DEFEATISM – THE DISPIRIT OF THE AGE

DEFEATISM – THE DISPIRIT OF THE AGE

11 Jun 2018

When making investment decisions I try to employ pragmatism and to avoid behaving emotionally or irrationally. As a rule of thumb, most other words that end in “–ism” are not useful. Optimism, pessimism, idealism – these are all attitudes that we find appropriate or inspiring in our daily lives but when it comes to making decisions supposedly based on evidence, they load us with confirmation bias. I read a good piece about The Psychology of Money which points out no fewer than twenty common mistakes that can damage your wealth. One that I particularly liked was titled: “The seduction of pessimism in a world where optimism is the most reasonable stance”. Brexit, or the contemplation of it, appears to have plunged half of the UK into some kind of collective nervous breakdown.
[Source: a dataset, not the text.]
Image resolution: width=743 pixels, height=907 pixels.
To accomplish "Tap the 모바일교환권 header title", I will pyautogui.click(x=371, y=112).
It is group-think of the most destructive kind and its victims wallow in anything that can be spun as bad news. Bluntly, they see pessimism as a virtuous scourging exercise because the people must pay for their sins. This is a phenomenon that is far from new. Gilbert & Sullivan wrote the Mikado in 1885. The song “As some day it may happen” is a “little list” of “society offenders” which reads rather oddly in 2018 (lady novelists?; seems harsh). But 133 years on, we are still very familiar with: “The idiot who praises, with enthusiastic tone, all centuries but this and every country but his own.” The current leader of the Labour Party, anyone? Moreover, anyone who is upbeat today is liable to be seen as deluded or laughable or even dangerous and fanatical.    The current President of the United States, anyone? In my report on Q4 2017, just after the Trump tax cuts had been implemented, I wrote that: Almost all the reporting in the UK mocks Donald Trump and strains to suggest that he is incompetent and dangerous. This remains mostly true though some people are beginning to contemplate the idea that Trump’s thoroughly unfashionable bullishness may be effective. He is bullish and he is demanding: put those two words together and you might come up with the word bullying – just how unfashionable can this man get?...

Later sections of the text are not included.